TRITA PARSI: I don’t think this is going to be an event that will provoke further protests. At the end of the day, I think the large number of people in Iran who are very, very unhappy with this regime recognise that Raisi was not such an important figure. It will be a completely different situation when the supreme leader passes away, for example. I think you will see the regime orchestrate a tremendous show of force, extra security to minimise any such risk, but this is not likely to become a moment of protest.
And part of the reason for that is that the Mahsa Amini protests, unfortunately, from the protesters’ point of view, did not bring about the kind of changes that they wanted. It certainly changed Iranian society’s perspective on the hijab, but not, you know, the call for the collapse of the regime as a whole. And it has led to a situation where the population, which has previously and still has lost faith in change through the ballot box, has now also lost faith in change through revolution. So I don’t think it’s very likely to lead to that kind of instability in the country or to protests.
AMY GOODMAN: And what does this mean for the Middle East?

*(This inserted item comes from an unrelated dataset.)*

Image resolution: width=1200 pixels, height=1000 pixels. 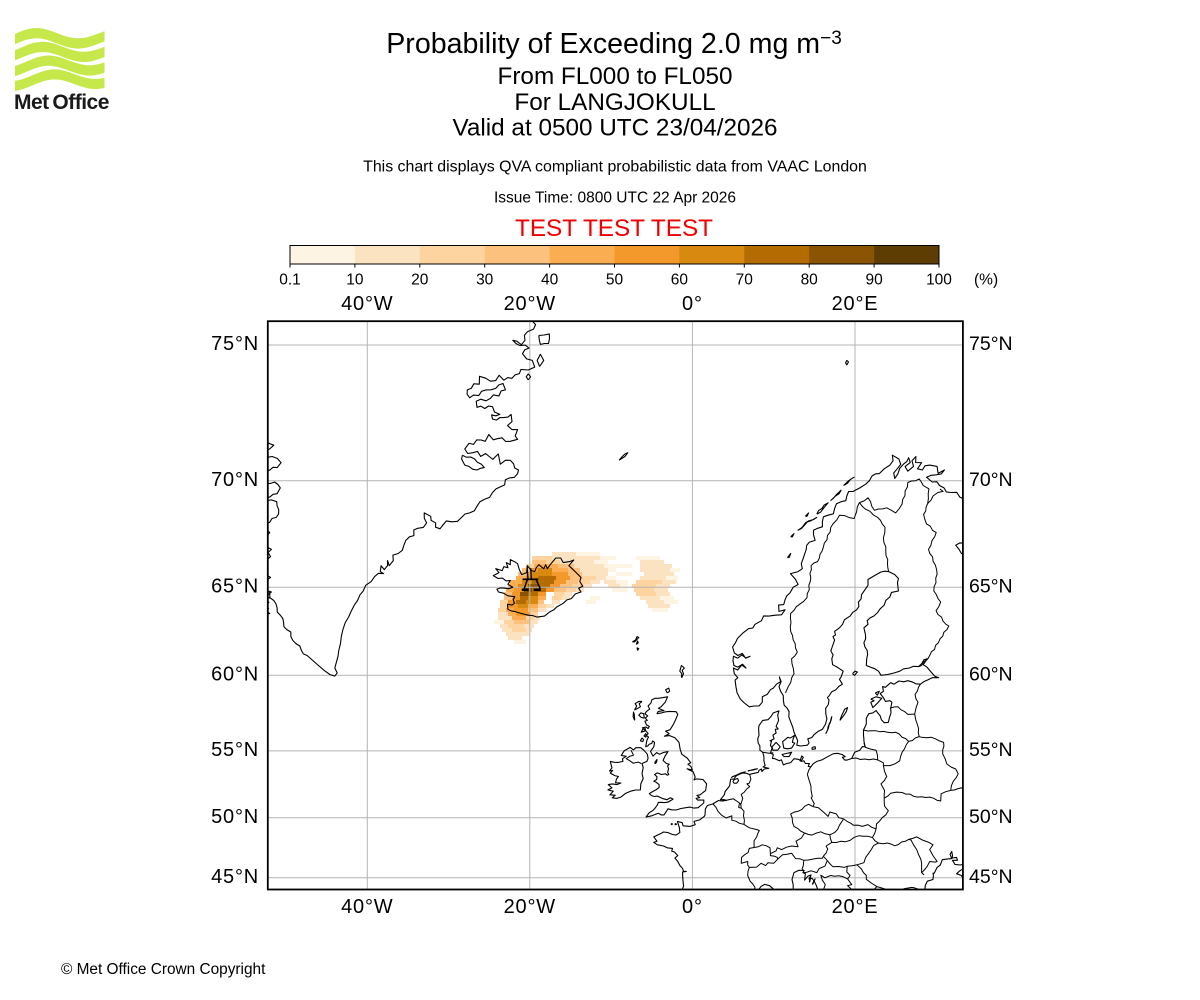 I want to click on svg-text: 30, so click(x=485, y=280).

We have Hamas and Hezbollah expressing condolences. Yet you’ve done it next week. Wasn’t the United States and Iran in Amman meeting through a third party with Iran, in general, over the last few meses, saying that they were cracking down on attacks on the United States?

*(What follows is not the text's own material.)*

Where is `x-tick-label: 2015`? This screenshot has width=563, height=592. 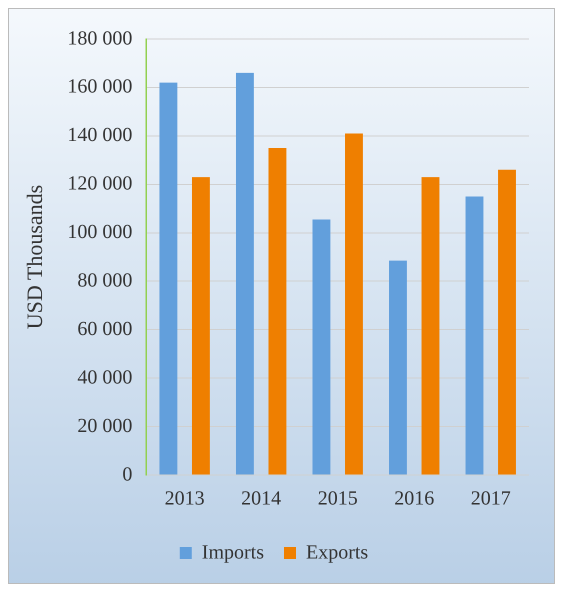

TRITA PARSI: I don’t see this having any impact on Iran’s relations with Hezbollah or Hamas, but I think this last point you raised is important. Over the course of the last two weeks, we have seen the US and Iran quietly negotiating behind the scenes in order to moderate their own tensions and end attacks by Iraqi and Syrian militias that have aligned themselves with Iran against US troops. The Iranians pressured them to stop these attacks, because the Iranians do not want to see a wider war in the region. If this leads to some kind of debilitating crisis, not an existential crisis for the regime, but a crisis where they will stall a little bit in the foreseeable future, it may lead to a situation where their control over some of these militias will be further weakened, and that some of them, who, many of them, are more aggressive than Iran, more eager to take on the United States, will actually resume their attacks against the United States. Obviously, that would be a very bad situation for the United States and the Biden administration, particularly given the upcoming elections.
AMY GOODMAN: Trita Parsi, we want to thank you for being with us, Iranian-American, executive vice president of the Quincy Institute for Responsible Governance.
When we come back, the International Criminal Court is seeking arrest warrants for Israeli Prime Minister Benjamin Netanyahu, the Israeli defence minister.
TRITA PARSI: Thank you very much.
AMY GOODMAN: And three Hamas leaders: Yahya Sinwar, Ismail Haniyeh and Mohammed Deif. We’ll get the latest. Thirty seconds.